Atari Inc's 1982 game E.T. The Extra Terrestrial for its 2600 console bombed so bad, it had to take back every unsold copy and a year later bury them in the middle of the desert in New Mexico so as to end the torture of unsuspecting children.

Fast forward to 2014, and an expedition to the desert town of Alamogordo in the US state managed to unearthed the cursed stash.

The demon created by Howard Scott Warshaw was awakened. And now, it's coming for you... on eBay.

That's right, cartridges of the 1980s console megaflop have been dug up from the sands of New Mexico, and are now being flogged as collectors' items online. Prices for the hated title range from $110 to $520.

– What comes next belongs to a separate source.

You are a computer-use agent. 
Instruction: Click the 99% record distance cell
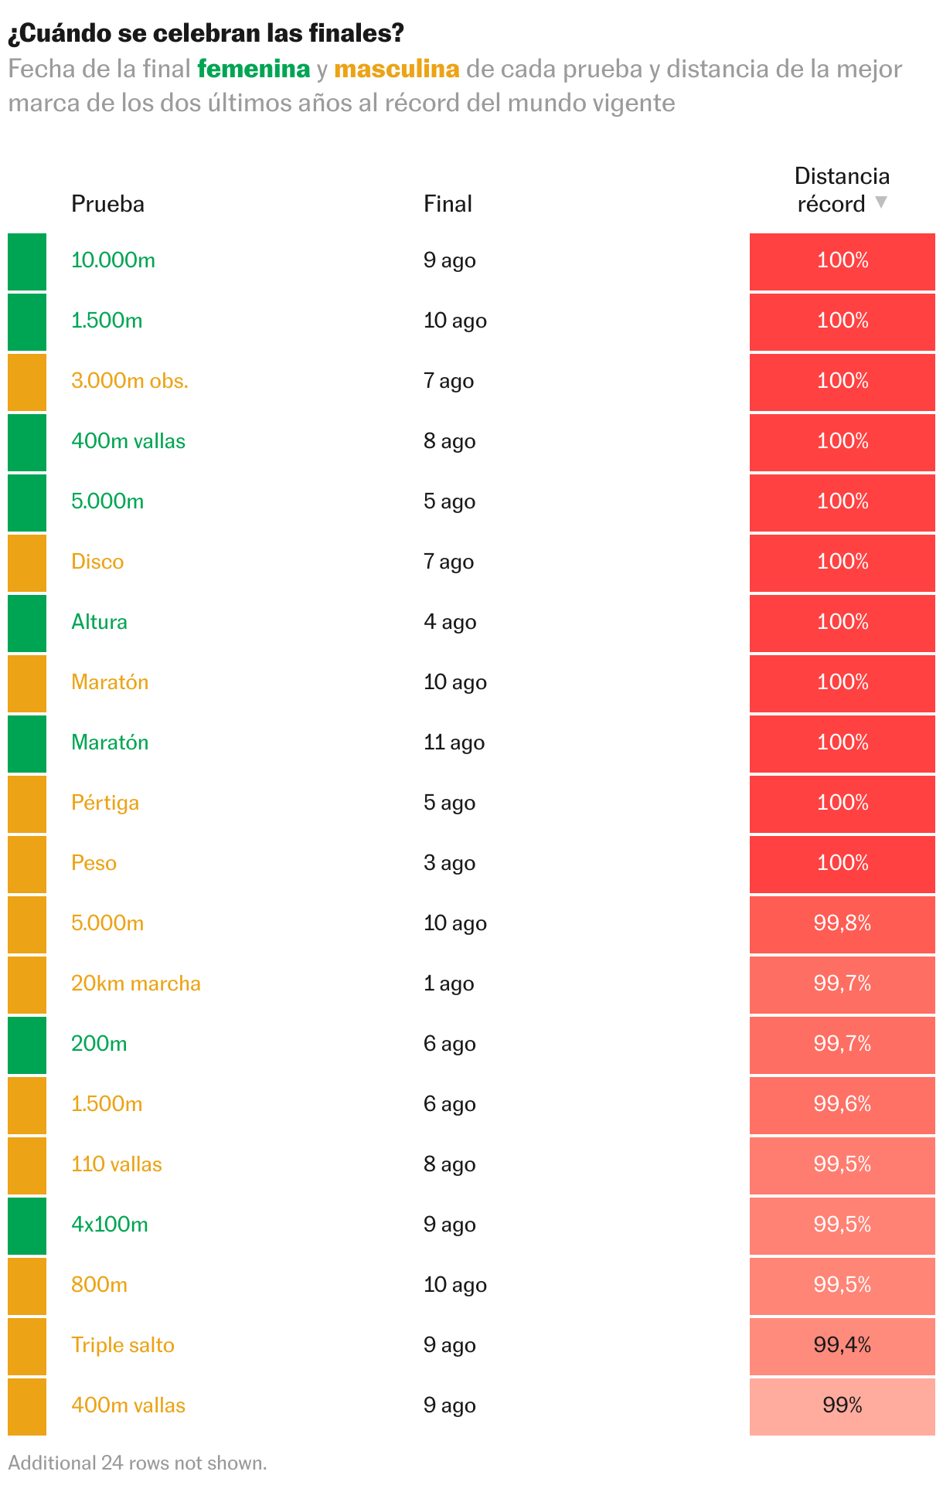[x=842, y=1405]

The game sought to piggyback on the success of the Steven Spielberg sci-fi shlock flick. Unfortunately, the game was awful. Just really, really, remarkably terrible, even by the standards of early 1980s console games. If you don't believe us, there are countless emulators, both software and browser based, that let you run a little green block of pixels around a little green map and randomly fall into holes.

Screenshot of E.T. the Extra-Terrestrial for the Atari 2600

It sadly doesn't get any better than this

When Atari disposed of the unsold cartridges in a landfill (to prevent further resale) the legend of E.T. took a new turn. The home video games market would soon collapse and the Atari game would gain a reputation as a title so bad it had to be buried beneath concrete in the same place they set off atomic bomb tests.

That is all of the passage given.